Content starts

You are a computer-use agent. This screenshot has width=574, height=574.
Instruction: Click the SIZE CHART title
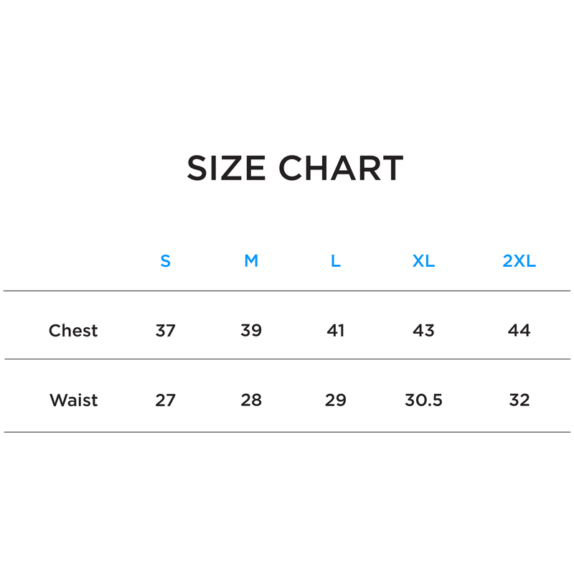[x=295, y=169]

Content ends
Content starts

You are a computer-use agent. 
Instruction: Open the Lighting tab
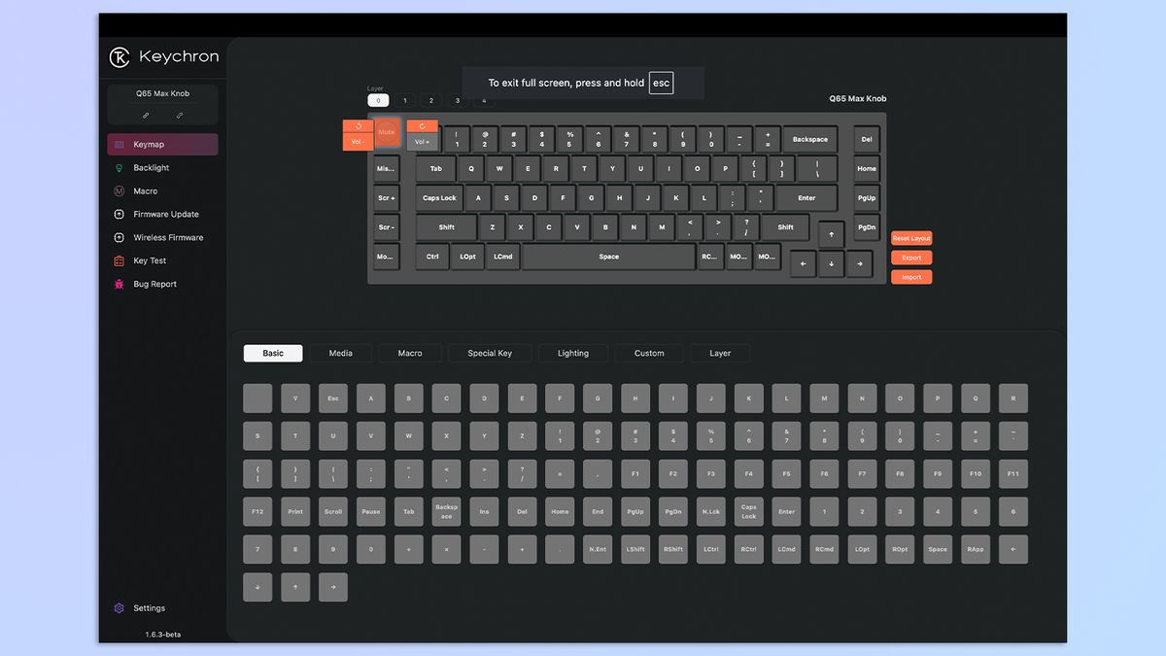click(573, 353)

Content ends

Look through the entries above for the word "computer". Copy every line where it shows up.

● Answer section:
You are a computer-use agent. This screenshot has width=574, height=574.
You are a computer-use agent. 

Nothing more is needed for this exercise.